** Objetivo do exercício **
Como ficam os registros abaixo se você substituir "computer-use agent" por "desktop agent" em todos eles, sem alterar mais nada?

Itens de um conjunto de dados
━━━━
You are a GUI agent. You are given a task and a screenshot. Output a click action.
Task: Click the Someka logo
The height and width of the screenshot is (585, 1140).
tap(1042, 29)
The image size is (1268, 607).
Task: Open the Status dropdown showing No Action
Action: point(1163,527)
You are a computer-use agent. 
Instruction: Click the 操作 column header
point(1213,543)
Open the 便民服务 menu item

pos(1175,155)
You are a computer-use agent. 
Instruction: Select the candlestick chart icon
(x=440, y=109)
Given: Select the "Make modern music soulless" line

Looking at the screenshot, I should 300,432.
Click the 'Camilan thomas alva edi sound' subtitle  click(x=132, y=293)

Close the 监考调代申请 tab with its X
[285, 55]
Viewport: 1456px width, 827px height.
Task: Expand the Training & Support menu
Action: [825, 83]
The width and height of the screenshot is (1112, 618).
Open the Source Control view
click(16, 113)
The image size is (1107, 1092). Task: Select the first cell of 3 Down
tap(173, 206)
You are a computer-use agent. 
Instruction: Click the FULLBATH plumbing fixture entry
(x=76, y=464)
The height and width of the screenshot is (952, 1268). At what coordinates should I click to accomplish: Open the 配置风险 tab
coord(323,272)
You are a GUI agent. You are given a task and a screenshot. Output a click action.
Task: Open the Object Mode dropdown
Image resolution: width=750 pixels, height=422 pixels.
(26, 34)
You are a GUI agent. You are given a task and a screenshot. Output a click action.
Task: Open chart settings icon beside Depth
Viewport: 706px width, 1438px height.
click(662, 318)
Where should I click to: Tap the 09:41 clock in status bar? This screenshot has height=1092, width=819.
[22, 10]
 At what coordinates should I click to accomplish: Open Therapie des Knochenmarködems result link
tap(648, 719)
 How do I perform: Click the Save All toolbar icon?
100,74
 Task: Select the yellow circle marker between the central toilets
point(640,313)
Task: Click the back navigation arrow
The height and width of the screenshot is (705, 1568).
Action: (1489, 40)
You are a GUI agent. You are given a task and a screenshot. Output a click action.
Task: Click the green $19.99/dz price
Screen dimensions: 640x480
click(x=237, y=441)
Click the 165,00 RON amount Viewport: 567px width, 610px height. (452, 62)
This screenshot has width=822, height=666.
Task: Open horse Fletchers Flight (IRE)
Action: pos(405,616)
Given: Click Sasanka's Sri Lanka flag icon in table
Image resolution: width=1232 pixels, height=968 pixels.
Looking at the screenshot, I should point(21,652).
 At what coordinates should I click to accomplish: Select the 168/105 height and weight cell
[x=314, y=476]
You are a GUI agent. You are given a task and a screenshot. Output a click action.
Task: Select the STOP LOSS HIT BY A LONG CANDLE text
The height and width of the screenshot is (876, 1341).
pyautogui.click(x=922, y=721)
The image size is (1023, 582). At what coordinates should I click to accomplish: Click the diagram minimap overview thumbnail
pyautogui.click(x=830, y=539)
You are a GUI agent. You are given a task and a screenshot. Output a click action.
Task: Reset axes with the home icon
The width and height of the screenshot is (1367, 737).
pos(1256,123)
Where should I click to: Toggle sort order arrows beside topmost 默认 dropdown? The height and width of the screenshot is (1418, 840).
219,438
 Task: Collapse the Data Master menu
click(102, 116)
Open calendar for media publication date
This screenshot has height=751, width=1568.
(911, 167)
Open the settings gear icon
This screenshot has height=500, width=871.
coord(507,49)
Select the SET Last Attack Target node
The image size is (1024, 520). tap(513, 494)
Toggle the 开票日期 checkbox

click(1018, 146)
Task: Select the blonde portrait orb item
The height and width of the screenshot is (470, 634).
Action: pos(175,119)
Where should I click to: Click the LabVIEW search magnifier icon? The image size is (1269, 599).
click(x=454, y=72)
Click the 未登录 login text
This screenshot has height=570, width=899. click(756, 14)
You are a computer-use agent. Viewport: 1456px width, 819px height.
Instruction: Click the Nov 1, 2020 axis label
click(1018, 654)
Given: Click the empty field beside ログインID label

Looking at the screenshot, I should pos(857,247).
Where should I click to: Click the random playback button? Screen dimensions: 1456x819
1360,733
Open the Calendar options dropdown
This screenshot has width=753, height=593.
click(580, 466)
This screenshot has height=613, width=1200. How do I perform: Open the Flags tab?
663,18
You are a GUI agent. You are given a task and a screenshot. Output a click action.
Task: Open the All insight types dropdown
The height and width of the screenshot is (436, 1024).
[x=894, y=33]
━━━━
** Resposta da tarefa **
You are a GUI agent. You are given a task and a screenshot. Output a click action.
Task: Click the Someka logo
The height and width of the screenshot is (585, 1140).
tap(1042, 29)
The image size is (1268, 607).
Task: Open the Status dropdown showing No Action
Action: point(1163,527)
You are a desktop agent. 
Instruction: Click the 操作 column header
point(1213,543)
Open the 便民服务 menu item

pos(1175,155)
You are a desktop agent. 
Instruction: Select the candlestick chart icon
(x=440, y=109)
Given: Select the "Make modern music soulless" line

Looking at the screenshot, I should 300,432.
Click the 'Camilan thomas alva edi sound' subtitle  click(x=132, y=293)

Close the 监考调代申请 tab with its X
[285, 55]
Viewport: 1456px width, 827px height.
Task: Expand the Training & Support menu
Action: [825, 83]
The width and height of the screenshot is (1112, 618).
Open the Source Control view
click(16, 113)
The image size is (1107, 1092). Task: Select the first cell of 3 Down
tap(173, 206)
You are a desktop agent. 
Instruction: Click the FULLBATH plumbing fixture entry
(x=76, y=464)
The height and width of the screenshot is (952, 1268). At what coordinates should I click to accomplish: Open the 配置风险 tab
coord(323,272)
You are a GUI agent. You are given a task and a screenshot. Output a click action.
Task: Open the Object Mode dropdown
Image resolution: width=750 pixels, height=422 pixels.
(26, 34)
You are a GUI agent. You are given a task and a screenshot. Output a click action.
Task: Open chart settings icon beside Depth
Viewport: 706px width, 1438px height.
click(662, 318)
Where should I click to: Tap the 09:41 clock in status bar? This screenshot has height=1092, width=819.
[22, 10]
 At what coordinates should I click to accomplish: Open Therapie des Knochenmarködems result link
tap(648, 719)
 How do I perform: Click the Save All toolbar icon?
100,74
 Task: Select the yellow circle marker between the central toilets
point(640,313)
Task: Click the back navigation arrow
The height and width of the screenshot is (705, 1568).
Action: (1489, 40)
You are a GUI agent. You are given a task and a screenshot. Output a click action.
Task: Click the green $19.99/dz price
Screen dimensions: 640x480
click(x=237, y=441)
Click the 165,00 RON amount Viewport: 567px width, 610px height. (452, 62)
This screenshot has width=822, height=666.
Task: Open horse Fletchers Flight (IRE)
Action: pos(405,616)
Given: Click Sasanka's Sri Lanka flag icon in table
Image resolution: width=1232 pixels, height=968 pixels.
Looking at the screenshot, I should point(21,652).
 At what coordinates should I click to accomplish: Select the 168/105 height and weight cell
[x=314, y=476]
You are a GUI agent. You are given a task and a screenshot. Output a click action.
Task: Select the STOP LOSS HIT BY A LONG CANDLE text
The height and width of the screenshot is (876, 1341).
pyautogui.click(x=922, y=721)
The image size is (1023, 582). At what coordinates should I click to accomplish: Click the diagram minimap overview thumbnail
pyautogui.click(x=830, y=539)
You are a GUI agent. You are given a task and a screenshot. Output a click action.
Task: Reset axes with the home icon
The width and height of the screenshot is (1367, 737).
pos(1256,123)
Where should I click to: Toggle sort order arrows beside topmost 默认 dropdown? The height and width of the screenshot is (1418, 840).
219,438
 Task: Collapse the Data Master menu
click(102, 116)
Open calendar for media publication date
This screenshot has height=751, width=1568.
(911, 167)
Open the settings gear icon
This screenshot has height=500, width=871.
coord(507,49)
Select the SET Last Attack Target node
The image size is (1024, 520). tap(513, 494)
Toggle the 开票日期 checkbox

click(1018, 146)
Task: Select the blonde portrait orb item
The height and width of the screenshot is (470, 634).
Action: pos(175,119)
Where should I click to: Click the LabVIEW search magnifier icon? The image size is (1269, 599).
click(x=454, y=72)
Click the 未登录 login text
This screenshot has height=570, width=899. click(756, 14)
You are a desktop agent. Viewport: 1456px width, 819px height.
Instruction: Click the Nov 1, 2020 axis label
click(1018, 654)
Given: Click the empty field beside ログインID label

Looking at the screenshot, I should pos(857,247).
Where should I click to: Click the random playback button? Screen dimensions: 1456x819
1360,733
Open the Calendar options dropdown
This screenshot has width=753, height=593.
click(580, 466)
This screenshot has height=613, width=1200. How do I perform: Open the Flags tab?
663,18
You are a GUI agent. You are given a task and a screenshot. Output a click action.
Task: Open the All insight types dropdown
The height and width of the screenshot is (436, 1024).
[x=894, y=33]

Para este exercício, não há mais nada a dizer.